Bases: PrototypeSampler

Sample a prototype uniformly at random from the initial prototype sample

Sample and refine counterfactuals

Parameters:
  • x (ndarray of shape (n_samples, n_timestep)) – The data samples labeled as y

  • y (object) – The label of the samples in x

  • n_prototypes (int) – The number of prototypes in the initial sample

  • metric_transform (MetricTransform) – The metric transformer.

  • random_state (RandomState) – The random number generator.
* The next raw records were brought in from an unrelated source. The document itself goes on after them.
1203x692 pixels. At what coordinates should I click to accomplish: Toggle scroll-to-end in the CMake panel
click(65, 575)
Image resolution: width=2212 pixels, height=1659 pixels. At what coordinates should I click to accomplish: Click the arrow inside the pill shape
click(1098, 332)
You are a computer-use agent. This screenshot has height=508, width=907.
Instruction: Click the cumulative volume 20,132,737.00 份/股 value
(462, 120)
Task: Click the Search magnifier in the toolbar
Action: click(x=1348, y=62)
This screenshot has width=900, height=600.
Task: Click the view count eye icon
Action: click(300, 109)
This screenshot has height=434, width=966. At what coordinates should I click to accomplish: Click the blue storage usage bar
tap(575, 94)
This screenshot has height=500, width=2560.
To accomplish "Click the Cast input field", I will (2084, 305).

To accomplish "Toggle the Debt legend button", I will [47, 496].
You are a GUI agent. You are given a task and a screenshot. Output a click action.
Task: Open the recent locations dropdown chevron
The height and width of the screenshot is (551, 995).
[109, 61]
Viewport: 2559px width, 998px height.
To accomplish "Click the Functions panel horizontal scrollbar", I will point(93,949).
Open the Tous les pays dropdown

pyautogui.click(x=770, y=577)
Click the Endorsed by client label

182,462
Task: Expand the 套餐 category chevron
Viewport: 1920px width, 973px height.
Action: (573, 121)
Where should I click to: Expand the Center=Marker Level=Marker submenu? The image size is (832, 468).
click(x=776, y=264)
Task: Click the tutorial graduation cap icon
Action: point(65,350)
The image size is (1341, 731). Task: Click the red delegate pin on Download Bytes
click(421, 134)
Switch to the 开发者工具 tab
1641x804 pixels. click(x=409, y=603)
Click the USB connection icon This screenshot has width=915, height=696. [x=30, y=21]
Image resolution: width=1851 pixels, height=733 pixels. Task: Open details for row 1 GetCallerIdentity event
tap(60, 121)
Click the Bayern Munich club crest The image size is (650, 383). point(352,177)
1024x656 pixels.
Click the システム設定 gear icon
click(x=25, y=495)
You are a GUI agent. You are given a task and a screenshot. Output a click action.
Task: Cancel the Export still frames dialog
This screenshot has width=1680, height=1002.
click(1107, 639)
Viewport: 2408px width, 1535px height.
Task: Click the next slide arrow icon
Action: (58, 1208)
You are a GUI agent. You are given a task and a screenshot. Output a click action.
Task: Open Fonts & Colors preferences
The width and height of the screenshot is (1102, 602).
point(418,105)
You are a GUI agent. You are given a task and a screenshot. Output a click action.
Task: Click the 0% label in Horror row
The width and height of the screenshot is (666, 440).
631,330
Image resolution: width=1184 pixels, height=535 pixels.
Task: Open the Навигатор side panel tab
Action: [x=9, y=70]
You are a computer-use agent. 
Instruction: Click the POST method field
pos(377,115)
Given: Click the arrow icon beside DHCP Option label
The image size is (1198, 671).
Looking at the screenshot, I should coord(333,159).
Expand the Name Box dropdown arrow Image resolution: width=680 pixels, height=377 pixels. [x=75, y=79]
sample(_o, random_state)[source]#

Sample an example

Parameters:

o (ndarray of shape (n_timestep,)) – The current counterfactual sample

Returns:

prototype – A prototype of the counterfactual label

Return type:

ndarray of shape (n_timestep,)

class wildboar.explain.counterfactual._proto.WeightedDynamicTimeWarpTransform(gamma, r=1, g=0.05)[source]#

Bases: DynamicTimeWarpTransform

Transform a sample by moving it closer using the dtw alignment matrix

Construct a new transformer

Parameters:

gamma (float) – The strength of the move, where values close to 0 means that the sample is moved less and values closer to 1 mean that the sample is moved more.